Directions for this task:
Every line of the data below should be retyped exactly, with no images carried over.

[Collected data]
——————
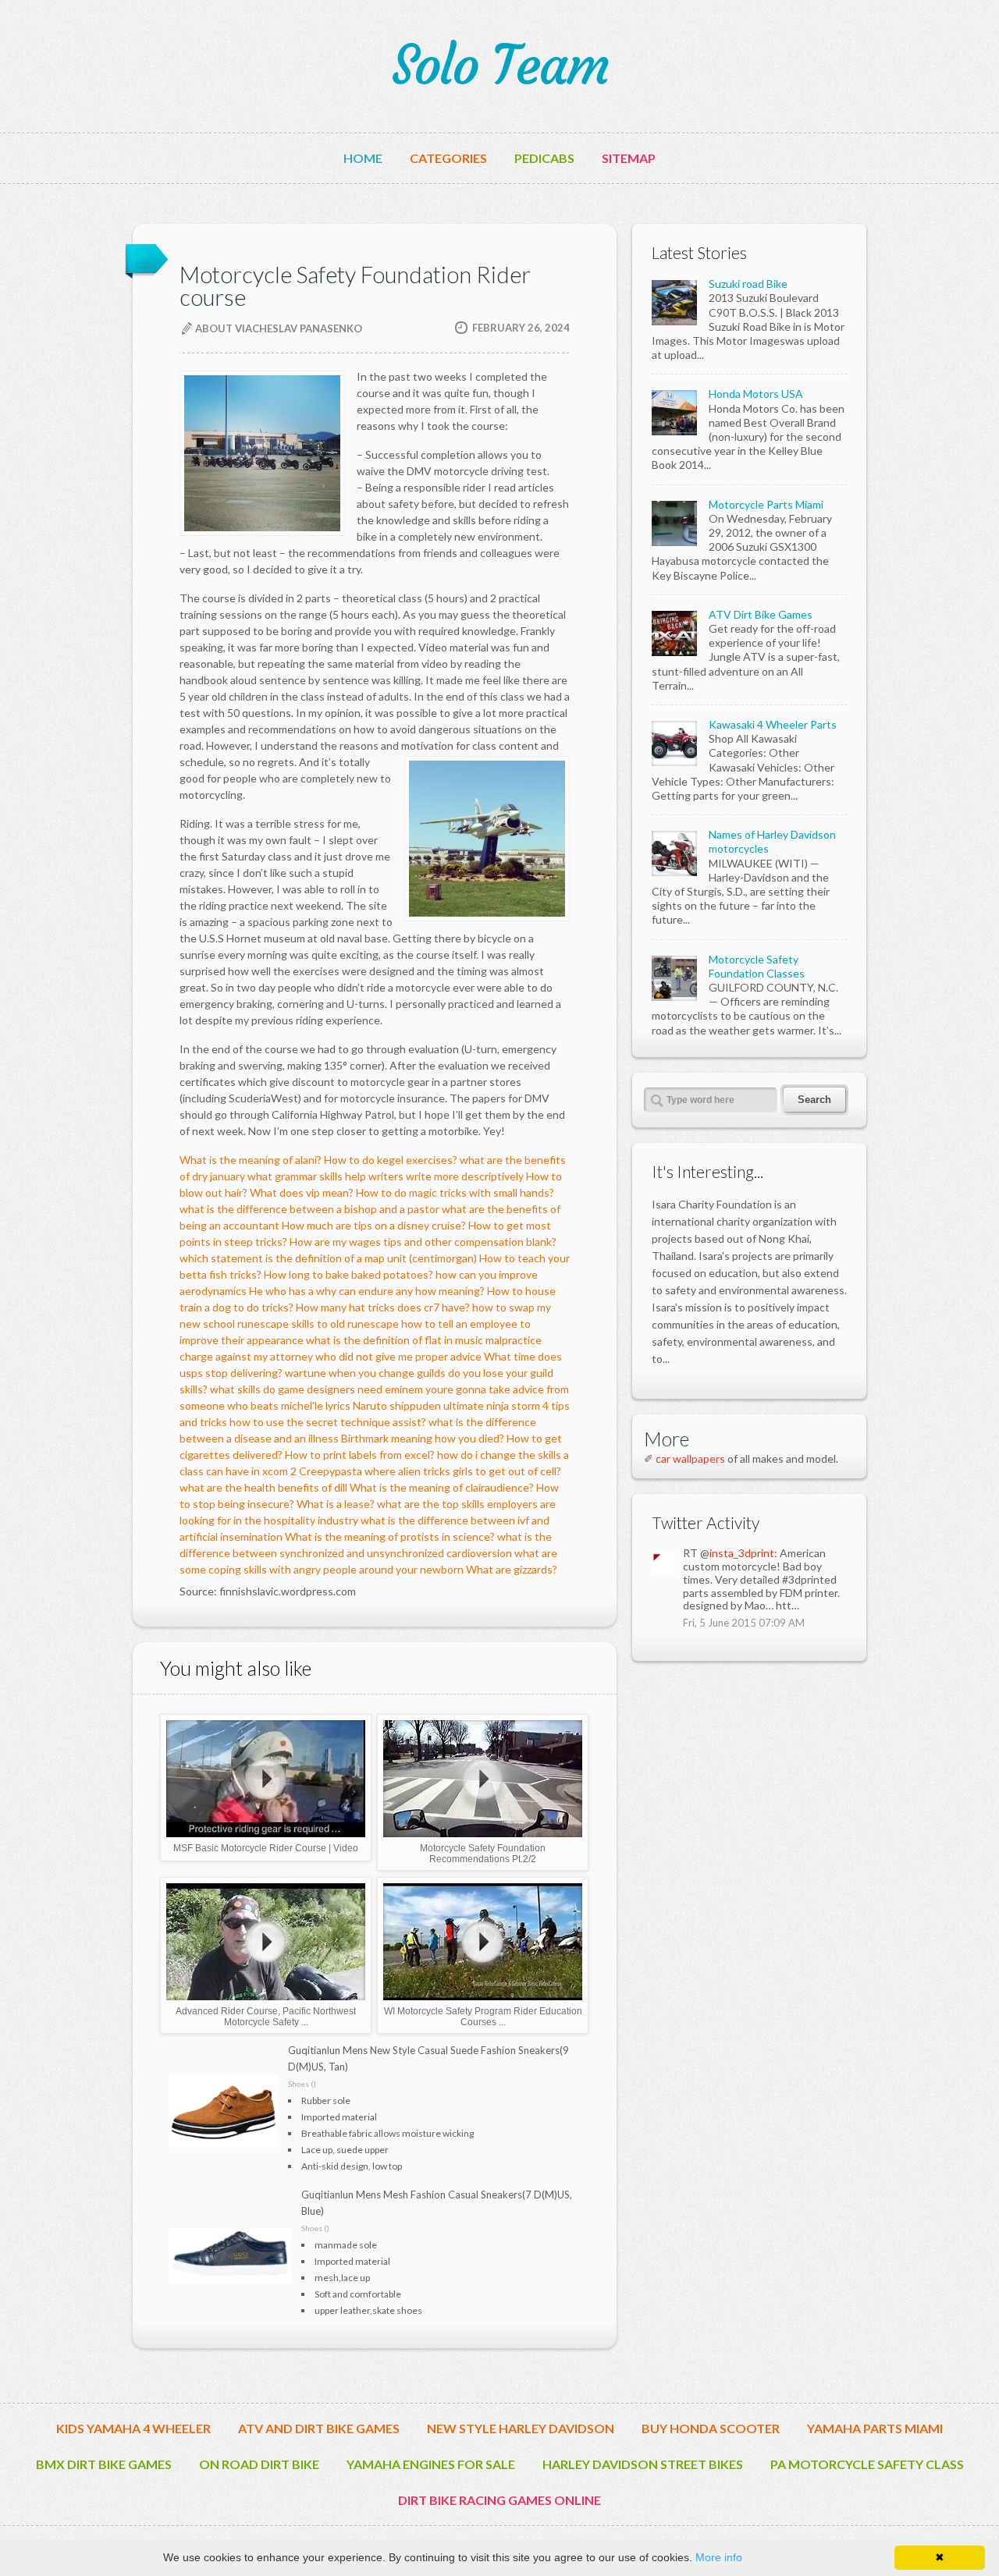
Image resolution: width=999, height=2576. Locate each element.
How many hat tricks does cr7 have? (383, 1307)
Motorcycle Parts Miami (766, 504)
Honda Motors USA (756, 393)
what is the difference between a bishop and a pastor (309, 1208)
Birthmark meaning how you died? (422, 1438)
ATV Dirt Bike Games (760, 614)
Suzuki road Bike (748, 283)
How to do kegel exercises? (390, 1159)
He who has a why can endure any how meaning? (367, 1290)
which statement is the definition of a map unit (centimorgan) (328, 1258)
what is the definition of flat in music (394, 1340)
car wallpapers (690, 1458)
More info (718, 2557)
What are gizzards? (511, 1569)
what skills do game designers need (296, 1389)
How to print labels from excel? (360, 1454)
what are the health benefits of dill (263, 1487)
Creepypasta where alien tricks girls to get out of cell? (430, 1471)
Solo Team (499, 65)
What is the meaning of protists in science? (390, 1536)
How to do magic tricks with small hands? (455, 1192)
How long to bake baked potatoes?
——————
Task answer:
Image resolution: width=999, height=2576. Locate each element.
How many hat tricks does cr7 have? (383, 1307)
Motorcycle Parts Miami (766, 504)
Honda Motors USA (756, 393)
what is the difference between a bishop and a pastor (309, 1208)
Birthmark meaning how you died? (422, 1438)
ATV Dirt Bike Games (760, 614)
Suzuki road Bike (748, 283)
How to do kegel exercises? (390, 1159)
He who has a why can endure any how meaning? (367, 1290)
which statement is the definition of a map unit (centimorgan) (328, 1258)
what is the definition of flat in music (394, 1340)
car wallpapers (690, 1458)
More info (718, 2557)
What are gizzards? (511, 1569)
what skills do game designers need (296, 1389)
How to print labels from excel? (360, 1454)
what are the health benefits of dill (263, 1487)
Creepypasta where alien tricks girls to get out of cell? (430, 1471)
Solo Team (499, 65)
What is the meaning of protists in science? (390, 1536)
How to do magic tricks with small hands? (455, 1192)
How long to bake baked potatoes?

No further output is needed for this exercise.